The authors frame CAI as a more interpretable, efficient alternative to RLHF that still achieves high standards for helpfulness and safety.
The Constitutional AI Framework
Constitutional AI replaces human preference labels for harmfulness with a two-stage process driven by model self-supervision:
Supervised Learning Phase (SL-CAI)
Reinforcement Learning Phase (RLAIF)
Each phase contributes uniquely to training a helpful and harmless assistant without direct human labeling for harmful content.

Supervised Learning via Critique and Revision
The supervised learning (SL) phase of Constitutional AI represents a significant departure from conventional fine-tuning methods.

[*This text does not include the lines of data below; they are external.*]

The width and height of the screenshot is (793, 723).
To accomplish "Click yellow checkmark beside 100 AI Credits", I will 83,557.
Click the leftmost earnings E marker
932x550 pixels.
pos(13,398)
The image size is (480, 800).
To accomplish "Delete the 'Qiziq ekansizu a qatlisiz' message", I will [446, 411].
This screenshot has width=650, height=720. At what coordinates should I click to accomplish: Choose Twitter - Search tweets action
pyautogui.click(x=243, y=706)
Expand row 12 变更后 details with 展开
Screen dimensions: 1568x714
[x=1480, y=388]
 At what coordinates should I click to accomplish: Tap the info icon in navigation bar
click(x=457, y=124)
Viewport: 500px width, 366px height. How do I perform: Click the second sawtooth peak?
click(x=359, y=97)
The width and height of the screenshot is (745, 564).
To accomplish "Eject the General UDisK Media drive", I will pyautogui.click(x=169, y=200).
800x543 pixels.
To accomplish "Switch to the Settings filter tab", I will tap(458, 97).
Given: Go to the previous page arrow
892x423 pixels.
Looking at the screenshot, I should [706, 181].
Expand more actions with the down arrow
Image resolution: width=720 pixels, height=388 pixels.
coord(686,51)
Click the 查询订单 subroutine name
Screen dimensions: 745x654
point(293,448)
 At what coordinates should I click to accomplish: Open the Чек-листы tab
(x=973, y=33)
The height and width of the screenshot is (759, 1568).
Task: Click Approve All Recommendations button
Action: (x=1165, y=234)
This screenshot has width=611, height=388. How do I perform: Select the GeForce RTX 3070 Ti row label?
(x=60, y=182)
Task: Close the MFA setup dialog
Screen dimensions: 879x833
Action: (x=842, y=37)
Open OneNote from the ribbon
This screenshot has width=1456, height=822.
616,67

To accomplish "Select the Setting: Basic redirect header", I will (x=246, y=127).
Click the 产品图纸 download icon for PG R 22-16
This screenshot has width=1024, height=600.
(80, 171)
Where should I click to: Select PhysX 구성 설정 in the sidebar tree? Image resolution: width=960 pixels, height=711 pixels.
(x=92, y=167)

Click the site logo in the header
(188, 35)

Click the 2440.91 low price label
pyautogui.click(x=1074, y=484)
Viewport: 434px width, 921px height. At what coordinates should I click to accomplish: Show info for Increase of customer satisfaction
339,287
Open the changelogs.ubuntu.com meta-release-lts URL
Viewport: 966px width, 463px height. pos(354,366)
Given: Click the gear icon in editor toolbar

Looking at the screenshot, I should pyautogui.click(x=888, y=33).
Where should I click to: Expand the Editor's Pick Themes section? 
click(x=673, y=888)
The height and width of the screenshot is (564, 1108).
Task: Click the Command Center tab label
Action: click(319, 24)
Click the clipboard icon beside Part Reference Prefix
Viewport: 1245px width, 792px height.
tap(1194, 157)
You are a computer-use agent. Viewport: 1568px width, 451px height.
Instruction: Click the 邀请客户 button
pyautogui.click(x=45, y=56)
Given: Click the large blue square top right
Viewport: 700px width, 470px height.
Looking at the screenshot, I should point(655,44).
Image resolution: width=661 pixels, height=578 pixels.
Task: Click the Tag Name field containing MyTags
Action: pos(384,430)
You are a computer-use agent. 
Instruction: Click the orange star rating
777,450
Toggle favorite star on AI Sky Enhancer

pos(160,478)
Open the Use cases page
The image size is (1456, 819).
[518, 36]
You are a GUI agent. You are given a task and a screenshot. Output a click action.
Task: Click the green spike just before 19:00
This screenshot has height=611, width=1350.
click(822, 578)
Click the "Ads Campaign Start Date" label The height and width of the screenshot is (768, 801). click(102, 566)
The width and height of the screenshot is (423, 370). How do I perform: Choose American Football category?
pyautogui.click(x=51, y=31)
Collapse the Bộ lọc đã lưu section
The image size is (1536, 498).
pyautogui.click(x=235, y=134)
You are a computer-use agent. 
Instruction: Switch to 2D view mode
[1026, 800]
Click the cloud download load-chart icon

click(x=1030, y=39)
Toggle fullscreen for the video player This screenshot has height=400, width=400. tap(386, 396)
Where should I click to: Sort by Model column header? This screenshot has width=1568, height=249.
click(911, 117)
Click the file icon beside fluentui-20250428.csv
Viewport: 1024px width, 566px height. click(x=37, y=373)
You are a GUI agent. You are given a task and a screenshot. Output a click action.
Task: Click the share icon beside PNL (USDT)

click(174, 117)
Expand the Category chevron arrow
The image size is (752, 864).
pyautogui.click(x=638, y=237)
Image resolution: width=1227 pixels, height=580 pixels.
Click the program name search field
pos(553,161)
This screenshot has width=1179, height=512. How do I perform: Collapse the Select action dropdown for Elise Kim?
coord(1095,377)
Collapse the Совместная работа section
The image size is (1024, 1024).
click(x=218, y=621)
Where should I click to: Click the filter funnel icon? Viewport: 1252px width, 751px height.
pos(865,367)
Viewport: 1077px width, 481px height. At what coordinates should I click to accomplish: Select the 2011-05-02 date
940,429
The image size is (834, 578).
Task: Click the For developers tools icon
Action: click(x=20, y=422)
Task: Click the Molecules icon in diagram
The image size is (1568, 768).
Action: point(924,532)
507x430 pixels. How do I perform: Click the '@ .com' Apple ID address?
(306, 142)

Rather than relying on large datasets of human-labeled examples to train models on harmlessness, the authors introduce a novel self-improvement loop in which a language model critiques and revises its own outputs. This technique draws inspiration from human practices of ethical reflection and peer review, embedding them into the training pipeline of a large language model.
The Process: Prompt → Response → Critique → Revision
The training loop begins with red-teaming prompts—questions or tasks deliberately crafted to elicit harmful or unethical responses. These prompts are sourced from prior datasets, such as those used in [2] , and include both human-written and model-generated examples. A helpful-only assistant model, previously fine-tuned with RLHF on helpfulness data, is used to generate initial responses. As expected, these responses often contain inappropriate or harmful content.
Next, the model is prompted to critique its own output using a randomly selected principle from the “constitution”—a curated list of 16 natural language rules designed to guide ethical behavior. For example:
Critique Request: “Identify specific ways in which the assistant’s last response is harmful, unethical, racist, sexist, toxic, dangerous, or illegal.”
This leads the model to explicitly identify problematic aspects of its own response. Following the critique, the model is then prompted to revise the response accordingly:
Revision Request: “Please rewrite the assistant response to remove any and all harmful, unethical, racist, sexist, toxic, dangerous, or illegal content.”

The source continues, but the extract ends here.